CCHRIC

Logo for CCHRIC - three semi circles with a house icon in the middle

Natural disasters present a host of problems to the communities that experience them. Add a rural location to the mix, and it can create even more difficulties in both the anticipation and recovery efforts. CCHRIC—Confronting Coastal Hazards for Rural and Indigenous Communities—seeks to help in this exactly area. Their team will use a three-prong approach to transform scientific insights and local knowledge into actionable solutions and employs a co-production method to bridge the gap between advanced climate science and the immediate needs of local communities for resilience against coastal hazards, to both further scientific understanding of regional Earth's systems and to support solutions to natural hazard-related problems.

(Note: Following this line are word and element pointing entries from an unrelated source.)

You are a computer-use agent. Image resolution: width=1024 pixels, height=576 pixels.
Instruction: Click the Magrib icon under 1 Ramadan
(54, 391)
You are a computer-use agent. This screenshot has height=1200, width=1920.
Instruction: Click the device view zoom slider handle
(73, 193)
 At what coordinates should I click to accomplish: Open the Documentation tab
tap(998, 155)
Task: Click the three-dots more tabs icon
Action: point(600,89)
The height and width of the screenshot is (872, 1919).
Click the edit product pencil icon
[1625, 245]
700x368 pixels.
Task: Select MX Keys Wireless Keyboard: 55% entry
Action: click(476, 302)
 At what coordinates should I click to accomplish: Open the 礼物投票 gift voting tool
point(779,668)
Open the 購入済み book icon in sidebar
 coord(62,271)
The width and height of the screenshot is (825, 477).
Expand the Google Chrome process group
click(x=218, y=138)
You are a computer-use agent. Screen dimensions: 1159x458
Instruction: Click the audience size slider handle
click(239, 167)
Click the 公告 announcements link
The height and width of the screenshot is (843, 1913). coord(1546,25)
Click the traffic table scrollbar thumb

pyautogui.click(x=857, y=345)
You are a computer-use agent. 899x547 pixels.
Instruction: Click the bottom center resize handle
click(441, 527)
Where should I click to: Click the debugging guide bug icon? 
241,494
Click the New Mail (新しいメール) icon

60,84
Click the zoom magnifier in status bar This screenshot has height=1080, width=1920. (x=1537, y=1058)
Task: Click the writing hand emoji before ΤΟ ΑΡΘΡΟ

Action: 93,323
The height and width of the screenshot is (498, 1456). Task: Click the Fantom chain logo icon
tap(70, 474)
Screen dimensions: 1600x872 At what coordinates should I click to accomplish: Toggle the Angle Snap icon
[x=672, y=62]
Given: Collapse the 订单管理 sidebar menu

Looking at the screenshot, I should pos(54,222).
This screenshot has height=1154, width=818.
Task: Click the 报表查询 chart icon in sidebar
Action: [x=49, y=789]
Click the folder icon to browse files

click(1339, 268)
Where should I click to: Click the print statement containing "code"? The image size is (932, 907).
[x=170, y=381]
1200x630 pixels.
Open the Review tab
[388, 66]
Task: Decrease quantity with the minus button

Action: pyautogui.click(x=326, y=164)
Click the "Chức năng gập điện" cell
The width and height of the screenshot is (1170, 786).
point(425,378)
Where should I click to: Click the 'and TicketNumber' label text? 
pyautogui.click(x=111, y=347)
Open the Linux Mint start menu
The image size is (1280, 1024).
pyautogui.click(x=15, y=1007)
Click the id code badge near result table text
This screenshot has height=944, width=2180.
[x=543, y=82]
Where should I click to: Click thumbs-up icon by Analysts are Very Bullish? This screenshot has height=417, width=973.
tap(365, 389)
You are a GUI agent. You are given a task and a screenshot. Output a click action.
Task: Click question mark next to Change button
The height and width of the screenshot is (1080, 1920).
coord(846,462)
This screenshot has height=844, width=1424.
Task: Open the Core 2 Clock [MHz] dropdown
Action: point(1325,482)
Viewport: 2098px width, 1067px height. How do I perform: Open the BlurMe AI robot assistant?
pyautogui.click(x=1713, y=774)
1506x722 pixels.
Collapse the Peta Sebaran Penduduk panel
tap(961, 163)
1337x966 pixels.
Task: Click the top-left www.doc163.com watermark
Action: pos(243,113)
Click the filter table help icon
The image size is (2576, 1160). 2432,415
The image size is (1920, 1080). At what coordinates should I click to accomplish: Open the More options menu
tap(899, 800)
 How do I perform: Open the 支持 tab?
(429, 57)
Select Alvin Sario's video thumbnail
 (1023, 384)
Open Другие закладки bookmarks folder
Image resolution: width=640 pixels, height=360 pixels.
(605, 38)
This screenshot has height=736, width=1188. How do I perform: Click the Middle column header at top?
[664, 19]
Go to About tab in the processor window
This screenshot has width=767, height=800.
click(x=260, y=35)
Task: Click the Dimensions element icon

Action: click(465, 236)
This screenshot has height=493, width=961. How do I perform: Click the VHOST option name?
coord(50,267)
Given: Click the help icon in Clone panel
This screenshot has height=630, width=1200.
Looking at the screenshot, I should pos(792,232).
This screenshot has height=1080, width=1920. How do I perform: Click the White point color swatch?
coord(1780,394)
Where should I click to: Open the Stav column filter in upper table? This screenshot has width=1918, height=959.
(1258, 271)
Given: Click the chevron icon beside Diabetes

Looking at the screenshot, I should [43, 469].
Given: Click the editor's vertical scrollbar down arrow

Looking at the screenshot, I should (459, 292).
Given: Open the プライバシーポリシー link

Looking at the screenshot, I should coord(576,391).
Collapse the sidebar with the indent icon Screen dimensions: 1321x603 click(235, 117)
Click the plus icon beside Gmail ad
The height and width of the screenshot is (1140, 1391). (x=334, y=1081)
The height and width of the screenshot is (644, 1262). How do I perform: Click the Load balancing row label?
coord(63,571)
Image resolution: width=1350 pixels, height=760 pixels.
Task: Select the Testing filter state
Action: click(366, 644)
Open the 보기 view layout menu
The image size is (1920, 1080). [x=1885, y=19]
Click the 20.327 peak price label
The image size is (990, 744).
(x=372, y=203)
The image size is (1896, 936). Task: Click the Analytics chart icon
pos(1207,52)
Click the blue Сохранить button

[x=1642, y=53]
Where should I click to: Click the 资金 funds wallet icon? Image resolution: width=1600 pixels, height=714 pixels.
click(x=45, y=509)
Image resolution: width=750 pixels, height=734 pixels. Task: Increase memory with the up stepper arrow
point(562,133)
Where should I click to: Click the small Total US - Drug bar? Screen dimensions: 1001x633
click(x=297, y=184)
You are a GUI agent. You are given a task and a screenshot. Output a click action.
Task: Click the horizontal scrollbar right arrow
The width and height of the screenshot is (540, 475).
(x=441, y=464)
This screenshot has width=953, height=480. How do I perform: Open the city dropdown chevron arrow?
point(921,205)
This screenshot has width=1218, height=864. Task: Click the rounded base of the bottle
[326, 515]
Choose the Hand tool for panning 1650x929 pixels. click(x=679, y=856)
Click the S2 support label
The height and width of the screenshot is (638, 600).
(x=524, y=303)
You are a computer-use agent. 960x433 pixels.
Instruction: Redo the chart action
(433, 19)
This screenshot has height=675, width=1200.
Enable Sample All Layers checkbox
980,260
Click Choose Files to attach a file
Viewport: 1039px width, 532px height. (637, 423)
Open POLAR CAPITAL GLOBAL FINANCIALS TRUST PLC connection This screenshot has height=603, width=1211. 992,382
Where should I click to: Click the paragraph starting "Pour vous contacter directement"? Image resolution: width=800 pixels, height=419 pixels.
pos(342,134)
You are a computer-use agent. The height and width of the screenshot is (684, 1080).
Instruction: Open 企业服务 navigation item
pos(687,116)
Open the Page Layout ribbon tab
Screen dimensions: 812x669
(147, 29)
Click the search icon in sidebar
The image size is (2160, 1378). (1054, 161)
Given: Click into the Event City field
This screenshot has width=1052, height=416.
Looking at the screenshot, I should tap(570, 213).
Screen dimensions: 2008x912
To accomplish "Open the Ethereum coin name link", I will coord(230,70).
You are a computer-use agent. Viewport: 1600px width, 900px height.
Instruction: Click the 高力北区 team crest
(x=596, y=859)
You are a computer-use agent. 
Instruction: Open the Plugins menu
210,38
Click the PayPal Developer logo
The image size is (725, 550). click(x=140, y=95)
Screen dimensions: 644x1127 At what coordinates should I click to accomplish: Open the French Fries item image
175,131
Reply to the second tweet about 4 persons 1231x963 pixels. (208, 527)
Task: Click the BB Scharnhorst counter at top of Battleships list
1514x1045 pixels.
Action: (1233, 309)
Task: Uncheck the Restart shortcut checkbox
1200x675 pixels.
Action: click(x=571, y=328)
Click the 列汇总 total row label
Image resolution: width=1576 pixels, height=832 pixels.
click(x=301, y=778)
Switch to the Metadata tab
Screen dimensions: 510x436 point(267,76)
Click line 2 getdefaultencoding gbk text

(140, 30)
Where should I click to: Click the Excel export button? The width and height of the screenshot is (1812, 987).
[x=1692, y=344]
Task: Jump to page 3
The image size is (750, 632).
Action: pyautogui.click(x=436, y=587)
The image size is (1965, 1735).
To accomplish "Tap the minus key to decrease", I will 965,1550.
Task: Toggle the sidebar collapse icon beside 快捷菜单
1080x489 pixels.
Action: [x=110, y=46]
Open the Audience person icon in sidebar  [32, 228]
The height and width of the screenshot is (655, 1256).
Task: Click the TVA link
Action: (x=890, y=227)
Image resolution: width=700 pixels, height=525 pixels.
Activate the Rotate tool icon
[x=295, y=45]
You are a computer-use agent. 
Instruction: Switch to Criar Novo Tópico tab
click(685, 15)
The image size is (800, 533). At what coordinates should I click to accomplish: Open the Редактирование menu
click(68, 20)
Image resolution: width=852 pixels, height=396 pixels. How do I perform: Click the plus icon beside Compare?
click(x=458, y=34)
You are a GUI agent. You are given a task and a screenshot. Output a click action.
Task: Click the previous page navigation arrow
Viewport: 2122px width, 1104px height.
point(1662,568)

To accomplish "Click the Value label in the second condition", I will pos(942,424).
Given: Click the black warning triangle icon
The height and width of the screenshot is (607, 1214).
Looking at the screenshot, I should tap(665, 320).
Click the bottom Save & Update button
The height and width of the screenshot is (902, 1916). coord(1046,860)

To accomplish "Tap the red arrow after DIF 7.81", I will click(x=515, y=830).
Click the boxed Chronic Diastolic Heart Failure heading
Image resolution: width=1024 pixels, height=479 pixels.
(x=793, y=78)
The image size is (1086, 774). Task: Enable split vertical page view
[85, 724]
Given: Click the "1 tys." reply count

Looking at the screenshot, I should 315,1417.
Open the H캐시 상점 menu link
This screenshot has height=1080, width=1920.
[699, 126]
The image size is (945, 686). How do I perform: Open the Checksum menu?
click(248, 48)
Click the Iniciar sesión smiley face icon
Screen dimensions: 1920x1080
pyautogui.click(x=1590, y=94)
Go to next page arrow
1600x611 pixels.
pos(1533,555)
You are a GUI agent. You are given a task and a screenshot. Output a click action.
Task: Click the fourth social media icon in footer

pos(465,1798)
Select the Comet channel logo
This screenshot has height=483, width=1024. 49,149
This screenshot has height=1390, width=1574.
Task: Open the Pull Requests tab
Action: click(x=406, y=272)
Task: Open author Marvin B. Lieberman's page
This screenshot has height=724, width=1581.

As of the 2020 Census, there are 301,609 residents in the Upper Peninsula of Michigan. This area faces aging infrastructure, lead to particular vulnerabilities in remote, rural, and Indigenous communities. This project targets a region that features underserved rural communities and Tribal Nations and is distinguished by a variety of climate-related threats and limited community resilience. Team efforts are organized into three research themes to assist in science translation and community engagement, including:

  1. Understanding how climate change-induced feedback mechanisms among regional Earth system components contribute to changes in regional climate, particularly in lake effect snowstorms and the summer convective storms from the global warming perspective by applying local high-resolution climate simulations for historical and future periods using a fully coupled atmosphere-land lake model developed by our team;
  2. Translating future climate change and extremes into flood and landslide, extreme heat, and wildfire risks at local community to county scales using a set of hazard modeling and analysis and incorporating these results into an existing open-access toolkit, Rural Hazard Resilience Tools (RHRT), for risk assessment and visualization;
  3. Developing a community-focused co-production approach in close collaboration with local governments and communities to identify the barriers and challenges rural communities face in adapting to and mitigating the effects of climate change and to develop effective strategies for hazard resilience.

Intellectual Merit

The knowledge and insights from this project will help develop a suite of tools for the community to assess all significant climate-related risks, particularly in a warming climate. The results of this study will expand the boundaries of traditional disaster preparedness and resilience to climate-related hazards by leveraging the expertise and backgrounds of the investigators operating at the intersection of various disciplines, including climate science, geological and water resources engineering, social science, geoinformatics, and cloud computing.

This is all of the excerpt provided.